Thirty-one bears have had to be killed in the Elk Valley this year by conservation officers because of habituation or injury.
According to data from the service, 17 black bears have been killed in and around Sparwood, while 12 black bears and two grizzly bears have been killed in and around Fernie.
“The majority of the bear mortalities are due to insecure attractant management,” said Elk Valley area conservation officer (CO) Ryan Gordon.
“Once a bear gets into human sources of food it becomes habituated very quickly. Several bears were active within communities during daylight hours and showed little to no fear of people. We also euthanized several bears as a result of them creating property damage, such as breaking into sheds to access garbage or livestock,” he said.
Those numbers only reflect the number of bears that had to be killed by conservation officers, and don’t include bears killed by traffic, trains, or hunting activity.
Attractants that draw bears towards towns and humans include residential and commercial garbage and improper management of fruit bearing trees.
Gordon said that much of the human-bear conflict in Sparwood could have been avoided with better management of residential garbage.
“We noted a large number of residents not using their residential garbage bins properly. They failed to keep the lids latched at all times.”
It has been a busy year for bears and all the related agencies and authorities that respond to them in the Elk Valley.
In October, COs began searching for someone in Sparwood that attempted to take a bear issue into their own hands, shooting a black bear sow with a small-calibre rifle.
They failed to kill the bear, leaving her severely injured. COs had to euthanize her, along with her two yearling cubs that were habituated to eating garbage in the town. Following that, CO Patricia Burley noted that 2021 had been the “worst year” in her career for managing human-bear conflicts.
Meanwhile in Fernie, during a council meeting, director of finance Brynn Burditt said in November the city had to allocate additional funds to replacing residential bins in the city, as more of them were being damaged by bears searching for food than had been budgeted for.
For the COs, Gordon said that further conflict could be avoided across the valley if all food-related businesses switched to bear-resistant commercial bins.
“We still have businesses that use commercial bins with plastic lids, bears can easily access food waste from these bins. The [conservation service] is working on getting these bins replaced, however businesses can proactively do this before there is conflict.”

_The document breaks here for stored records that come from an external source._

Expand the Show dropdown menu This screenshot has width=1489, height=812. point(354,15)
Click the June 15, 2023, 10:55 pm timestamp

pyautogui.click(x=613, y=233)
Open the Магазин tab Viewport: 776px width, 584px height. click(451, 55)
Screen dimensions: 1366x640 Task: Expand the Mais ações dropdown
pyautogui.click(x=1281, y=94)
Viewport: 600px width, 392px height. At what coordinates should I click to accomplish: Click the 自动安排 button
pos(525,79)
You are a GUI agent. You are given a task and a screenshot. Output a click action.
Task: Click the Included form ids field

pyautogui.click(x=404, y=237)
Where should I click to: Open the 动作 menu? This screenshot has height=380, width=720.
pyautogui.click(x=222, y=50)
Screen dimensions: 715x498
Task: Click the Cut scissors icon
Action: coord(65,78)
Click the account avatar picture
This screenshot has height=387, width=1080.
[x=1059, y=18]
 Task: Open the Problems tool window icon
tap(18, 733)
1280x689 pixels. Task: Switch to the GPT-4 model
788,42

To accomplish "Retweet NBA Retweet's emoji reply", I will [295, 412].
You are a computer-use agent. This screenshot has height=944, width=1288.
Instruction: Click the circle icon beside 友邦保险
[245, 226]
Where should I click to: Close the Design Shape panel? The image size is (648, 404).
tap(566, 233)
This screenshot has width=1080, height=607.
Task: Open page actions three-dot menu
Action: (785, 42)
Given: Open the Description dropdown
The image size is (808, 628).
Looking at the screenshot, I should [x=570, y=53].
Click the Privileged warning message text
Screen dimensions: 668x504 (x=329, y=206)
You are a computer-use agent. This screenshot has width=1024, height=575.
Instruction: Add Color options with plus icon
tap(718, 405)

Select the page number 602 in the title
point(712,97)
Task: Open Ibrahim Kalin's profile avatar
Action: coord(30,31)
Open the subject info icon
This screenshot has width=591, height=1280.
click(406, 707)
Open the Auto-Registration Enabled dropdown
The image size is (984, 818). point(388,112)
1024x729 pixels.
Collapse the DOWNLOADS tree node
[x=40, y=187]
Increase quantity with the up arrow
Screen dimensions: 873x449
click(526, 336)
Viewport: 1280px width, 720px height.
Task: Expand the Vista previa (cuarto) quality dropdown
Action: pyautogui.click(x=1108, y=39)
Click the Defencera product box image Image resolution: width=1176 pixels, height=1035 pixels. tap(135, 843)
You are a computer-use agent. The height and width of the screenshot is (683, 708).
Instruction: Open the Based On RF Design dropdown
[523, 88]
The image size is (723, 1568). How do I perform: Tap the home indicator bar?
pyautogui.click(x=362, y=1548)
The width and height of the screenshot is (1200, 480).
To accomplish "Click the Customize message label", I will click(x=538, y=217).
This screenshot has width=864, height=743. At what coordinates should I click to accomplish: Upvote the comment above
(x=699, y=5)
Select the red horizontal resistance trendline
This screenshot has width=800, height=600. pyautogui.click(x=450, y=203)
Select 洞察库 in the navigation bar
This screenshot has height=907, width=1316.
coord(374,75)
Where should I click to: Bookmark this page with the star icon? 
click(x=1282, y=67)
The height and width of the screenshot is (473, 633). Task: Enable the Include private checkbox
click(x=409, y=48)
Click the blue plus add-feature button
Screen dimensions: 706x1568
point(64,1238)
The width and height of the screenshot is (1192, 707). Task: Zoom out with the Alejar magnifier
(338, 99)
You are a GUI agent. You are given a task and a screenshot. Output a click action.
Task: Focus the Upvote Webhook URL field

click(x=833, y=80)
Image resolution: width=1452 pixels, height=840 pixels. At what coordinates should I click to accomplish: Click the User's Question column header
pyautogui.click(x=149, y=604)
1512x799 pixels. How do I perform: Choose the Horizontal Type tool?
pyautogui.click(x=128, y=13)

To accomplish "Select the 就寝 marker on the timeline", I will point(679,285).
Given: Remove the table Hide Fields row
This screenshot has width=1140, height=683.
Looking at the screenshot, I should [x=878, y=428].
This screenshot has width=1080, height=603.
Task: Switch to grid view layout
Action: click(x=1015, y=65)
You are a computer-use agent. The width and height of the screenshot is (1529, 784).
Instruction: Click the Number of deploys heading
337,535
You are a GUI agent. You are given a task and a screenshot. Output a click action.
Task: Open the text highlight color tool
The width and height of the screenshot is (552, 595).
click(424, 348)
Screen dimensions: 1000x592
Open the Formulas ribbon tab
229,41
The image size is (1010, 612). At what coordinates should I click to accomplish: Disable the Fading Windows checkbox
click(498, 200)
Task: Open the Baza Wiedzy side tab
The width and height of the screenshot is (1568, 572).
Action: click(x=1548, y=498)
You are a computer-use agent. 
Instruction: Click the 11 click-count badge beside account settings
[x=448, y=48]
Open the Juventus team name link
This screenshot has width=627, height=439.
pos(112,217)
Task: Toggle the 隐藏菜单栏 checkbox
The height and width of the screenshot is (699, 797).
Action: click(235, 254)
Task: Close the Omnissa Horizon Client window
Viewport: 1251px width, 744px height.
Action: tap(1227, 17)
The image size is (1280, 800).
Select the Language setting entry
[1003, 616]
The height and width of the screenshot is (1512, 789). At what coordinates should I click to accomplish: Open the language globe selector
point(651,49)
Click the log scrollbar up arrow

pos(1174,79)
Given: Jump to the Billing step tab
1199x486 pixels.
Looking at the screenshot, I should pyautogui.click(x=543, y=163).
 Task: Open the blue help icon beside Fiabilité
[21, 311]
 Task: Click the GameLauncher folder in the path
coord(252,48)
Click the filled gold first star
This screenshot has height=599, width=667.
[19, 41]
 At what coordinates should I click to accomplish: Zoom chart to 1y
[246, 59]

Bears were also destroyed in the valley due to injuries, with three of the bears in Sparwood euthanized after sustaining injuries by motor vehicles on Hwy. 3.
Not seen in the numbers reported by the service were the four grizzly bears run down by a CP Rail train in October.
The local officers received over 400 calls to do with bears in 2021 through the RAPP hotline — 305 of which were from Fernie while 86 were from Sparwood, and 12 were from Elkford. The data doesn’t include direct calls to the service, bylaw reports in municipalities and calls for conservation officer assistance from the RCMP. Bear reports continue to roll in as of early December.
COs are only called in to destroy bears when they have become habituated to humans, and pose a safety risk to the community.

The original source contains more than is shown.